• [Problem statement] Everything from the line with "Image resolution: width=1111" to the end of the entries should be set down exactly, except the pictures.

• [Record excerpts]
- Opening Delimiter -

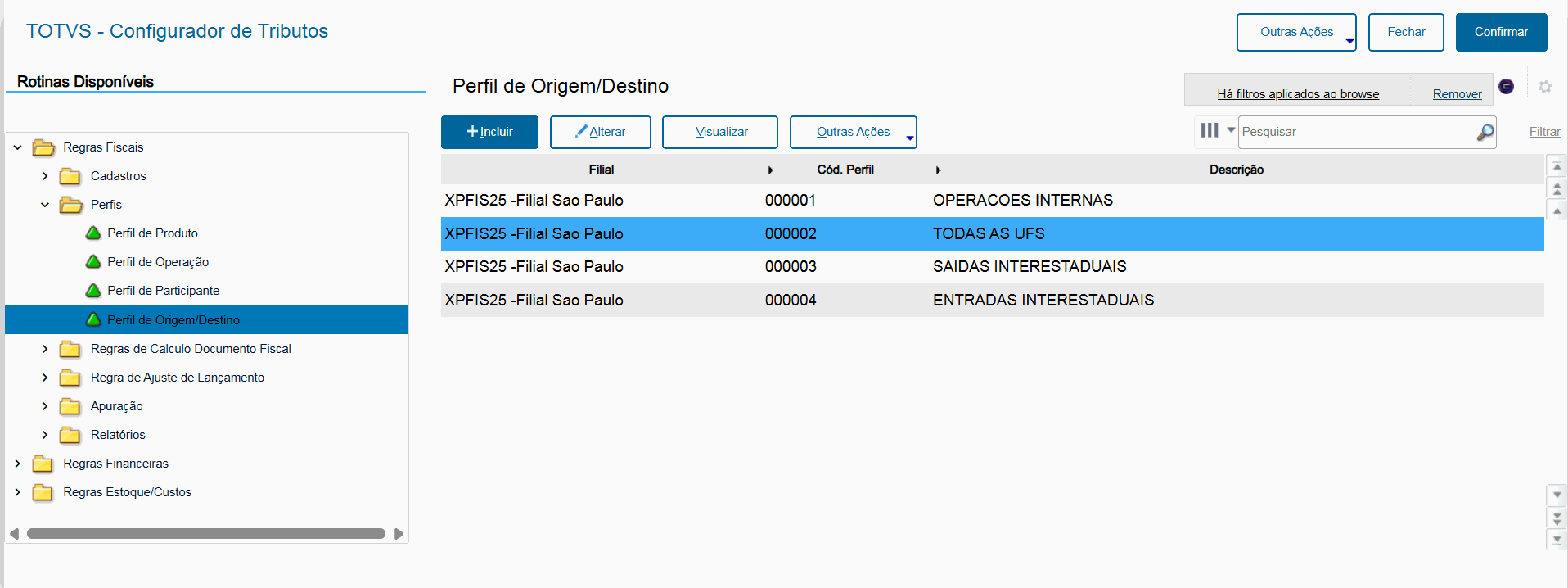Click the horizontal scrollbar of the routines tree

(x=205, y=534)
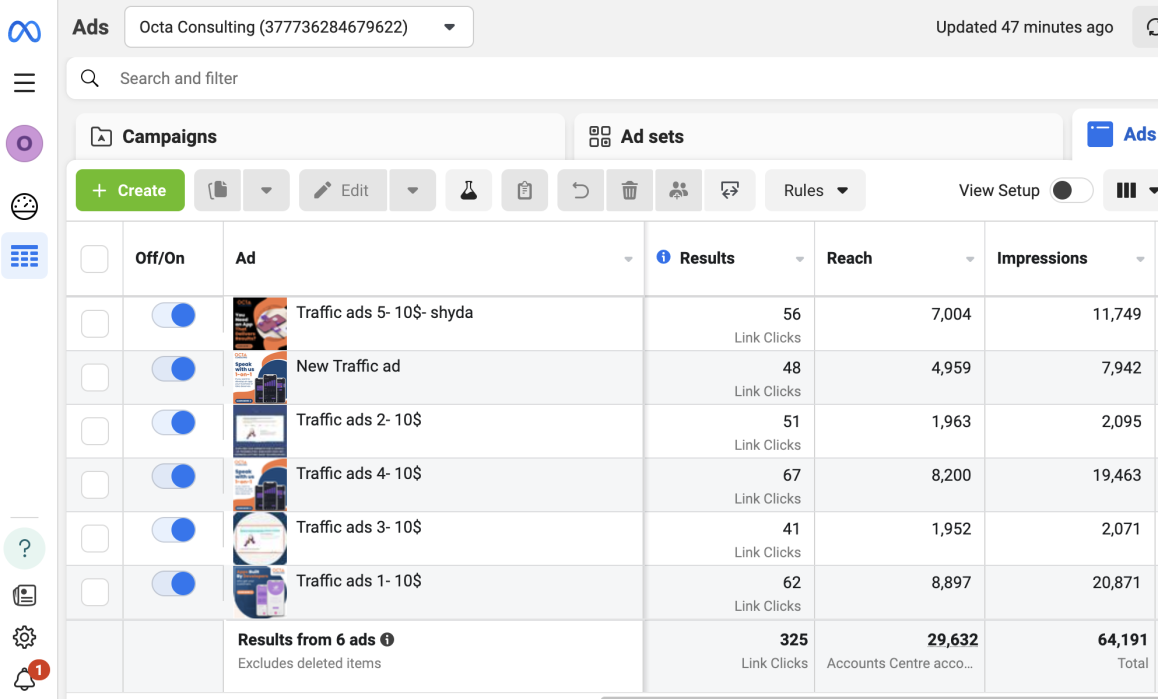Image resolution: width=1158 pixels, height=699 pixels.
Task: Switch to the Campaigns tab
Action: tap(320, 137)
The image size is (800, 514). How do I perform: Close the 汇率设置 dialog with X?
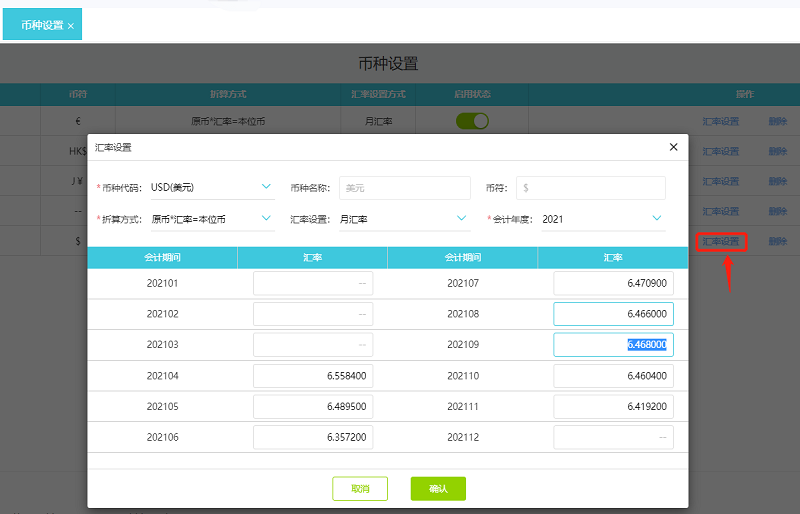pos(673,147)
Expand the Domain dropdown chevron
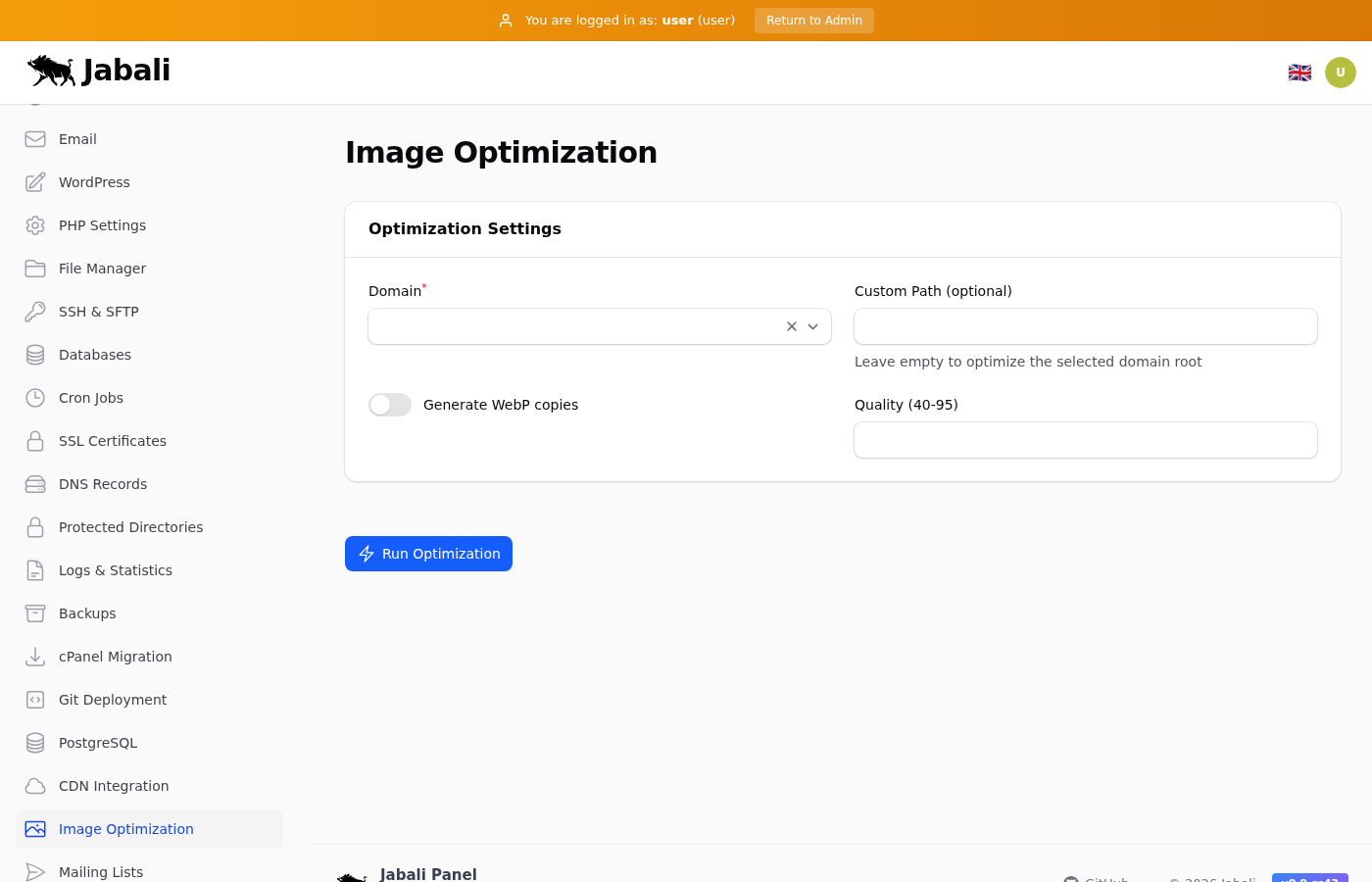 coord(813,326)
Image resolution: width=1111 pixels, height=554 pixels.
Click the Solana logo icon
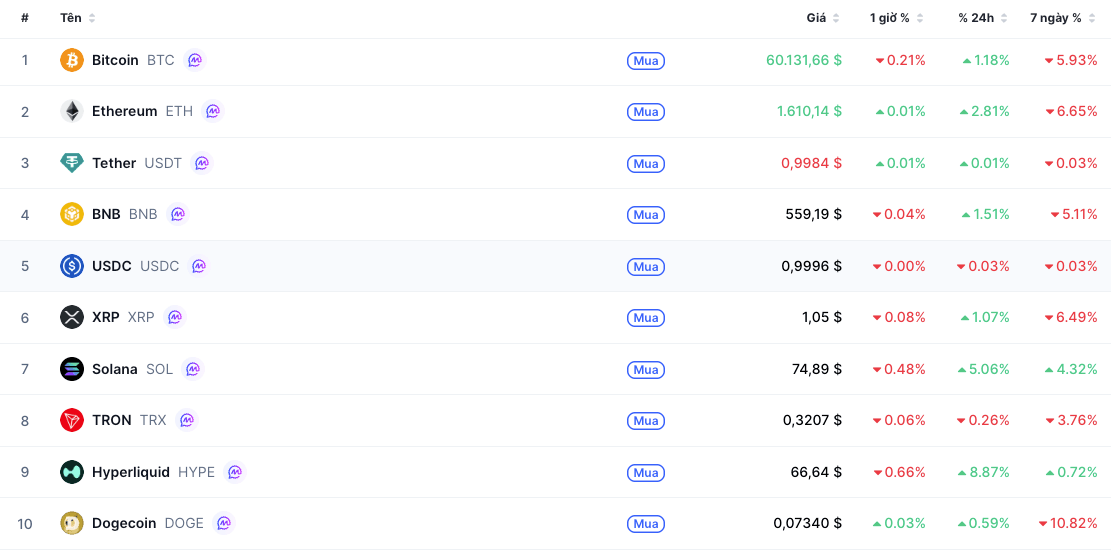pos(72,369)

- Closing Delimiter -

• [Answer area]
Image resolution: width=1111 pixels, height=554 pixels.
Click the Solana logo icon
pos(72,369)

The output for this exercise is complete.